你看到这封信时,我已经在飞机上了。而在写下这句话时,我就已在试著体味看不到你的感觉。闭上眼,心有些难过。不过我的皮夹里有准备你的好几张照片。
不用怀疑,我一定会想著你自慰的。
最後告诉你,这些天我几乎每天都有来偷偷看你,但不敢走得太近,所以看不到你脸上的表情。也看到你和盛乐出双入对,心里虽然嫉妒得直痛,但这三年有盛乐照顾你,我也放心,请你转告他一句话:三年後我会从他手上把你夺回来的。
希,我知道这次的事对你打击很大,但我相信你能够挺过来。其实你比你自己想的要坚强,这是我前阵子发现的。
等我,三年。或许不用,我会尽快回来。
记住,不要忘记我。
每天会想著你自慰的扬
“看完了。”我把信纸信封往食品袋里一塞,“可以让我走了吧?”
“司先生,请等等。”
我回过头,一张支票递到眼前:“这三十万是少爷临走前交待给司先生的。本来少爷昨晚打算亲自交给您的,现在由我们转交,希望您能收下。”
我淡淡扫了一眼:“多谢,我不需要。”
“司先生,请您务必收下,不然我们不好向少爷交待。”有了先前看信的经验,我不再多费唇舌,将支票很干脆地接到手上又马上送了回去。
男人不解我何意。
我扬了扬头:“你们可以回复你们少爷了,这三十万我收了,现在只不过以我的名义送给你们做小费。”
我在三个男人面面相觑的表情里走进楼梯口上了楼梯。
第九章
洗了手脚便坐到床上,像往常一样,打开收音机听电台音乐,看从附近租书店租来的小说。
这样的生活基本定下来了。
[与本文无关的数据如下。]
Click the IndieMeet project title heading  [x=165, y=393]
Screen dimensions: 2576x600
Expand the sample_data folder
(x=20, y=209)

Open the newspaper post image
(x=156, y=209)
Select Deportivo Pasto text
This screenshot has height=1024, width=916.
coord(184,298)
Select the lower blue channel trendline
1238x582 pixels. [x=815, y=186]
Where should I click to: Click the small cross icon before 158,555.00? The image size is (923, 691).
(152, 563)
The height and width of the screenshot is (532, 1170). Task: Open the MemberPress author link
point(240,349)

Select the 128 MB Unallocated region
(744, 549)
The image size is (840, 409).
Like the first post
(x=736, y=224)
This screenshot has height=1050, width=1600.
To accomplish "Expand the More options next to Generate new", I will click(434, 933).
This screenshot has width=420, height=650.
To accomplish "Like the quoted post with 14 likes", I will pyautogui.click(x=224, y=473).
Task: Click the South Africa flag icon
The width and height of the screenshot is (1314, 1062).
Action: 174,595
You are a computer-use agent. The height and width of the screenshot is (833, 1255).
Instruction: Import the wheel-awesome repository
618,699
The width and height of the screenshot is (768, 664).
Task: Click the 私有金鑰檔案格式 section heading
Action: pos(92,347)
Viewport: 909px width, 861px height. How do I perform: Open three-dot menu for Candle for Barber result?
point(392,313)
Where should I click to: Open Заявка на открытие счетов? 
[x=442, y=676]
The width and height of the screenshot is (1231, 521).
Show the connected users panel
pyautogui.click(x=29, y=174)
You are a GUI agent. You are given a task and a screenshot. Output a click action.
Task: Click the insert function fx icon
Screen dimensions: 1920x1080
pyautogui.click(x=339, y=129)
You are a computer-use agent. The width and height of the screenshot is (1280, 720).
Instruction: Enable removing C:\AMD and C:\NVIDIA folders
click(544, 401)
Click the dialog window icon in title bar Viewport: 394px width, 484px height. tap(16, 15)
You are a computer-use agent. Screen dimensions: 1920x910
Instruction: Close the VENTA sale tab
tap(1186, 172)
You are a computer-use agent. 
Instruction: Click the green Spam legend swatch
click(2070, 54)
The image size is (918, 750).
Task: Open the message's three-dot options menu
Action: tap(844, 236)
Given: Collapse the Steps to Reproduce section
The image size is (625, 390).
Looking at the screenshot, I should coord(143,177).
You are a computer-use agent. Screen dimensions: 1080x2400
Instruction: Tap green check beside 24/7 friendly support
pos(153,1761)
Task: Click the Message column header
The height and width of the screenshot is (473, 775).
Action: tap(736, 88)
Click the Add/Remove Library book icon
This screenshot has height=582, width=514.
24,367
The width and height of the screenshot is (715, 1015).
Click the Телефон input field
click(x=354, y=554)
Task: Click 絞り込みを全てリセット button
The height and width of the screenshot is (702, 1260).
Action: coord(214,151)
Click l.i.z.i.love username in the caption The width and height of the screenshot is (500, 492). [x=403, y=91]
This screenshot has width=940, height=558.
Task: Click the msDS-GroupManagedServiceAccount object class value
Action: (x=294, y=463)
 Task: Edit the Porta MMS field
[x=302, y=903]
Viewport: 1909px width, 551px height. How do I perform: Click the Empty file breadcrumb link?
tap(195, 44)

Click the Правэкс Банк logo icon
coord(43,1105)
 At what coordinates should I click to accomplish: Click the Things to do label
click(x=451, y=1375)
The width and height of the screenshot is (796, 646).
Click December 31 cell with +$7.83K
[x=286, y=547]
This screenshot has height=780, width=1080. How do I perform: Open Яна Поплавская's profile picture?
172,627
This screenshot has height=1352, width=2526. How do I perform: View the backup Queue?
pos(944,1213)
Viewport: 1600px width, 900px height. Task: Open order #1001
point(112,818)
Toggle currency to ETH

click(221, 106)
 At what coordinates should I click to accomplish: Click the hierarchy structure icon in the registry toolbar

每天上班、回家、吃饭、睡觉,有时也会下楼看看周围的小孩子玩球打闹。
易孟的事,我一直没有和盛乐提起,以后也不会。虽然我不在204了,但204还在,我希望204能像林湃说的那样每天小康和睦。
五一节时,盛乐送了我一只手机,因为我的住处没有电话。于是手机便成了我上班回来后听收音机看小说之外的主要乐趣与期待。盛乐在学校住时,每天都会给打给我。每晚吃了饭洗了手脸我便打开收音机静静地躺在床上,听着音乐看小说。我的手机铃声是自己编的“爱的浪漫史”的简单曲调。电话一般都是晚上11点以后,寝室那时大概也熄灯了,我几乎可以想象盛乐披着外衣站在宿舍走廊外对着手机说话的样子。市话费不贵,我们常常无事也聊到12点以后。
电话里,盛乐会常常给我讲些笑话,然后说着说着就讲到他下次到我这儿来时要买什么菜什么汤料什么佐味品,馋得他口水似乎都能从我的手机这端流出来。
每当他滔滔不绝时,我都会闭着眼静静地靠在床头听着,那温柔亲切的声音在我耳边娓娓低诉,便似一道道柔和明亮的光束,将我远离尘嚣远离人群变得空洞寒冷的心房缓缓充盈、温暖、照亮。
放下电话靠在床头,我总会想,这样的自己还是幸福的。
然而心中却有块怎样也不敢碰触的地方。被学校开除的事当初我没要学校通知,也不知道学校究竟有没有通知,但我知道爸妈一定知道了。
“家”这个词是以往每在外地求学的我想来都觉温馨甜蜜的字眼,可现在却成了我心上永远不愿碰触的揪心伤痛。